We were proud sponsors of the first ever Val D’Aran by UTMB® race on the 9th-11th July.
During our time in the Pyrenees we also managed to volunteer for the event and grab some time with UTMB founders, Catherine and Michel Poletti.
Here’s what we learnt.
1. Tell us about UTMB. You now have races in China, Thailand, Spain and, of course, the grand race at Mont Blanc. How did it all begin?
At the turn of the millennium, trail running only involved a few enthusiasts. So back in October 2002 when we, a group of 9 friends, registered the Ultra-Trail du Mont-Blanc® on the international calendar, we could never have imagined how the event would grow.
But we had a combination of powerful ingredients: determination and a clear goal.
The goal was to complete the tour of Mont Blanc, leaving Chamonix to pass through three countries (France-Switzerland-Italy) before arriving back in Chamonix without turning around!
Today trail running is open to everyone and based on the pursuit of freedom. It brings people closer, forging bonds through fundamental human and sporting values.
2. What makes the UTMB special?
The UTMB is more than just a race, it’s an event which creates strong links with ALL the participants.
From the runners, volunteers and communities involved – to the locals, partners and media. Not forgetting the runners’ friends and families, including those who are not present at the event (via LiveTrail and UTMB®Live). The same passion is shared by everybody throughout the year.
Since 2016, the UTMB brand has brought together several events in the world. And from 2022, a whole sport series – the UTMB World Series – will bring together between 35 and 40 events on 6 continents, where the runners' communities are located.
3. You mentioned values. How important are UTMB’s values to your events?
We put a great deal of energy into guaranteeing the quality of our events for everyone involved. We believe there are no limits on quality.
To stay on the right track it’s vital to maintain the human values that bring us together. Equity, respect for the environment, respect for others and oneself, solidarity, fair-play, lucidity: so many different values which are dear to us and which we would like to share.
To do this we created several committees to discuss the problems and propose solutions. These solutions are not only intended for the improvement of the event, but to be shared more widely.
4. How do you aim to improve the world of trail running?
Step by step, the evolution of the events has led us to become more and more professional. Now, the UTMB® Group is a team of 40 full-time employees with expertise in marketing and communications, IT, sales, events and more.
To continue improving the world of trail running, we need more races, so that runners can gain experience closer to home in qualifying races.
We need trail running events all over the world. That way communities of runners can find races with the same quality standards and values as the UTMB Mont-Blanc, but also travel less to travel better with less expense, more time for tourism and fewer carbon emissions.
5. What connection do you see between high performance in sports and in business?
To us, there are a number of parallels.
- You have to set objectives and organise processes and the right teams to reach these objectives, then work by applying the defined procedures and regularly checking that you are progressing towards the objective.
- You have to be ready on D-day.
- You must not give up.
- You must remember to rest before you are overcome by fatigue.
In high-performance sports it's more or less the same plan!
6. You put technology at the service of trail runners.
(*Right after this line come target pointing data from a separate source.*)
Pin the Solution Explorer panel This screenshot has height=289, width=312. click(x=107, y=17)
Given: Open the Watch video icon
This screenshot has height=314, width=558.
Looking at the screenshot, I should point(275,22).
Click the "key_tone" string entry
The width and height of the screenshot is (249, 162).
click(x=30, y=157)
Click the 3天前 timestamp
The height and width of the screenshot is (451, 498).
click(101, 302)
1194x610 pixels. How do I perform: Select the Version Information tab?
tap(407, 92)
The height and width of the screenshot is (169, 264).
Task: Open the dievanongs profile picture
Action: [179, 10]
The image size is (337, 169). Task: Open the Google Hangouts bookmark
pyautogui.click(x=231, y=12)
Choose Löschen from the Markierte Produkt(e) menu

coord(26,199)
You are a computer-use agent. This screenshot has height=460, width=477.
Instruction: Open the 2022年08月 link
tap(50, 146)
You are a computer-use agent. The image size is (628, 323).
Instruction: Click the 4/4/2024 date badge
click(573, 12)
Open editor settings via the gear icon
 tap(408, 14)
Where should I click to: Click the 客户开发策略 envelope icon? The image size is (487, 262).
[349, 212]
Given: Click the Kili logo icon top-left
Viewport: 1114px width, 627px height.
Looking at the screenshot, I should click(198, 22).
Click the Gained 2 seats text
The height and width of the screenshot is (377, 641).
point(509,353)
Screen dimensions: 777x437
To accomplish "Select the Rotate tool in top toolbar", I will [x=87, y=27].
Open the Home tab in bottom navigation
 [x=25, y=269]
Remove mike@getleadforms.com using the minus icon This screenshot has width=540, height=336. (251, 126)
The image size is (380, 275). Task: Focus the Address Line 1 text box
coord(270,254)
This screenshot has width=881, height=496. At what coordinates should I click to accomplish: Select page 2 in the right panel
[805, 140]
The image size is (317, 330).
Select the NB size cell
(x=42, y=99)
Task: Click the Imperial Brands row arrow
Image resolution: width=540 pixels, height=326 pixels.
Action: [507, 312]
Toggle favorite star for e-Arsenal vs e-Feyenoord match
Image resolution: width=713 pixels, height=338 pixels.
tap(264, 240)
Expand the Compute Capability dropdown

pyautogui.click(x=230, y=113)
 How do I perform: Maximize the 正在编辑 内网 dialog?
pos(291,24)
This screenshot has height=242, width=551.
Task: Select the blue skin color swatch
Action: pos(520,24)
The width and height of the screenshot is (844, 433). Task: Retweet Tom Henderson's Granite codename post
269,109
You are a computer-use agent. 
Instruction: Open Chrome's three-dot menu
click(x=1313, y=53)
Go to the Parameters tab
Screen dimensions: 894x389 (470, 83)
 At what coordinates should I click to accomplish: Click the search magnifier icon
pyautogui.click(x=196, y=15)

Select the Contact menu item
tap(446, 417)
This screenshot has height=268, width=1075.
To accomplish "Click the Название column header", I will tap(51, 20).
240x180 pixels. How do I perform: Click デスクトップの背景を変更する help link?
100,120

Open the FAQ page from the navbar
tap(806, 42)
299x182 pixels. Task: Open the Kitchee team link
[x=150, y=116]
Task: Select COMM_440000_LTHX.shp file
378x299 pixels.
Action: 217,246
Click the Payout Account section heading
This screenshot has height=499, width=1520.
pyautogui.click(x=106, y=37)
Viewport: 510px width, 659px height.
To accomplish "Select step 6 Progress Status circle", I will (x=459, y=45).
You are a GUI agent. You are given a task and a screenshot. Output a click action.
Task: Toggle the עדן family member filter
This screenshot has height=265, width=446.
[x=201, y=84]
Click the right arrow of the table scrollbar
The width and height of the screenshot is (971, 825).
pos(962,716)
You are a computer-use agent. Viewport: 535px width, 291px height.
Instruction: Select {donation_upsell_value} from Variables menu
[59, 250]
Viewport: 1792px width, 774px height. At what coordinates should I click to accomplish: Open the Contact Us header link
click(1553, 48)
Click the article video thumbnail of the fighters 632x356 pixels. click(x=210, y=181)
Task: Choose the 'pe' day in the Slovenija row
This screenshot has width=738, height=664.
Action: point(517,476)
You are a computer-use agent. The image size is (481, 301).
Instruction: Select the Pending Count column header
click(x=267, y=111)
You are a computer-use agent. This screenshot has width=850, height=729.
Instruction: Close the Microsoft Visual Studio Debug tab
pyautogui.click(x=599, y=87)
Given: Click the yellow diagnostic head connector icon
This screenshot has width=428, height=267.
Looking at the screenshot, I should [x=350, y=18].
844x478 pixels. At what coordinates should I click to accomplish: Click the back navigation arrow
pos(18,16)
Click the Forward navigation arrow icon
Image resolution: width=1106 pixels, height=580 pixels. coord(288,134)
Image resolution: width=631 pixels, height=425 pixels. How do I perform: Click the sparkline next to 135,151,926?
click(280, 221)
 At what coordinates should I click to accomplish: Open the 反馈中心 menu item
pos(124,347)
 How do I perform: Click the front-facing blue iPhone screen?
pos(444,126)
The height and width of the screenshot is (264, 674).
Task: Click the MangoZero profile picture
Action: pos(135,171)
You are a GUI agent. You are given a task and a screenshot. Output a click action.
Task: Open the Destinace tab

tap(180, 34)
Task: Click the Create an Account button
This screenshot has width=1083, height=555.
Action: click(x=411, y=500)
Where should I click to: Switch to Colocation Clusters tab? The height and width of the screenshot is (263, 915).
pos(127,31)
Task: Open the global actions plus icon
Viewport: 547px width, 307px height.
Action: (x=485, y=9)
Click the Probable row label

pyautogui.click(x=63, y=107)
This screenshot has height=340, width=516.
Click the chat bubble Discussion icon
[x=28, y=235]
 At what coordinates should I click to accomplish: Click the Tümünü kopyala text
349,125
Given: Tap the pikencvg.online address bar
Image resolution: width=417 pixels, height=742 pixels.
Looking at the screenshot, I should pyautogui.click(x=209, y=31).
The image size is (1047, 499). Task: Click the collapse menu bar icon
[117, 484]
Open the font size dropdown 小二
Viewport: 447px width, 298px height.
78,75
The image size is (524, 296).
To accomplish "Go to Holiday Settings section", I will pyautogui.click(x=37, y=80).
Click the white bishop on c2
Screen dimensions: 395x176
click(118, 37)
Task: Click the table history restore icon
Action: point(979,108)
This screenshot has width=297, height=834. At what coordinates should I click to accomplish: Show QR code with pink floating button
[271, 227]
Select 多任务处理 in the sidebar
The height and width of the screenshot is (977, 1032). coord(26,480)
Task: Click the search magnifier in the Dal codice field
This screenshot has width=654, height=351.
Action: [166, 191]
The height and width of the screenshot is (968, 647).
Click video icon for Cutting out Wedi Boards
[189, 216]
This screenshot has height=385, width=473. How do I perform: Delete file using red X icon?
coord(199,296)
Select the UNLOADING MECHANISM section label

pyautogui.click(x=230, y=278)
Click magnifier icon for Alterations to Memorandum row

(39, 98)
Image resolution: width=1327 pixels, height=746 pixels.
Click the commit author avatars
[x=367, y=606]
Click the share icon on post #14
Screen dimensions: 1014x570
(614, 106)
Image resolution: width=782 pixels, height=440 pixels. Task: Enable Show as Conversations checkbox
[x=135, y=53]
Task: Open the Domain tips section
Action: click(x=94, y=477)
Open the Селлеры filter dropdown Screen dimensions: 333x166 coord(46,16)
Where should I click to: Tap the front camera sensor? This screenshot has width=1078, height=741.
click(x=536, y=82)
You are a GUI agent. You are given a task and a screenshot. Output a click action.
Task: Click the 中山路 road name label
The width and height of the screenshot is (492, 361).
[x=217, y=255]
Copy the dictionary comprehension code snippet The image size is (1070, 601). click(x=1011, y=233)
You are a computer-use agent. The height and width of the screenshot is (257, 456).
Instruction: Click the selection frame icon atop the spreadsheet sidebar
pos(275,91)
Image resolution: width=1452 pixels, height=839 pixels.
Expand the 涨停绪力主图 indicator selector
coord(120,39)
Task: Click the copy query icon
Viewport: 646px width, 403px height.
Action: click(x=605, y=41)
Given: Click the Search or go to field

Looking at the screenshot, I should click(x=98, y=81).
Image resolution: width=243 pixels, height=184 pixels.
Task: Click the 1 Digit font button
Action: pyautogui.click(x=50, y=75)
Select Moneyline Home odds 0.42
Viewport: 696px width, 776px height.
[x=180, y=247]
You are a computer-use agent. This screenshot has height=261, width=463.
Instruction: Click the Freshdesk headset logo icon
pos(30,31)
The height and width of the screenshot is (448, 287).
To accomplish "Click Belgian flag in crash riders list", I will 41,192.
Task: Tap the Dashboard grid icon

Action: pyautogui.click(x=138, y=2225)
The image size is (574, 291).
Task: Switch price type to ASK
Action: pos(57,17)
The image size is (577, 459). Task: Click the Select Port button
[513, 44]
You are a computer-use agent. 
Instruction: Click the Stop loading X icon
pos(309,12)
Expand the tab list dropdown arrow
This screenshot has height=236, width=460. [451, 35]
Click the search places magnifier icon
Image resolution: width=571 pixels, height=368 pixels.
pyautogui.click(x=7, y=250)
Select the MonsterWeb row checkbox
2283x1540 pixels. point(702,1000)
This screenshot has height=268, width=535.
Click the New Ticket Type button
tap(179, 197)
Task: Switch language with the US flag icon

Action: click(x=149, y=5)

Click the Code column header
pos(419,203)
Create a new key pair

What’s your point of view around the potential of tech to reshape the sport?
If we consider that organising an event means providing services to runners, but also to other communities (volunteers, local residents, territories hosting the events, media, partners), then technology allows us to be more qualitative. We must learn how to adapt to the tools of our time.
Technology also creates new markets for manufacturers who can design and develop new products that facilitate the development of the sport.
7. UTMB is growing as an organisation and using more software in various locations. What have you noticed in terms of managing your software and the business processes as your teams grow globally?
Coming from an IT background, we use a lot of software to manage all aspects of the organisation. For example, Livetrail allows us to manage a large part of the race. It is far more useful than initially meets the eye.
Knowing where the runners are allows us to:
- Improve communication and facilitate the work of the organisers and the media through UTMB LIVE and complete tracking.
- Improve safety and reliability: knowing the runners’ flows and knowing where the sweepers are during the race, as well as before the race, are fundamental decision aids.
- Facilitate forecasting: we can predict where the runners will be 1, 2, or x hours later. This is fundamental if we correlate this data with weather monitoring, supply on aid stations or any other unforeseen element.
This visibility lets us act and really manage the race. It’s an important element of the quality we are constantly striving for across all areas.
8. Ultratrail has boomed over the past few years. Where do you think the sport is headed in the next 10 years?
Ten years ago, we never imagined we would be here, so it's hard to predict where we will be in ten years...trail running is a young sport!
For us, we imagine that the UTMB World Series will have more events – 60? 70? 80? – that will allow more runners to find quality events close to home. And, if they want to travel with their friends or families, they will have more options to discover the world and explore different cultures.
Thanks for your time Catherine and Michel, we're already looking forward to next year's Val D'Aran by UTMB.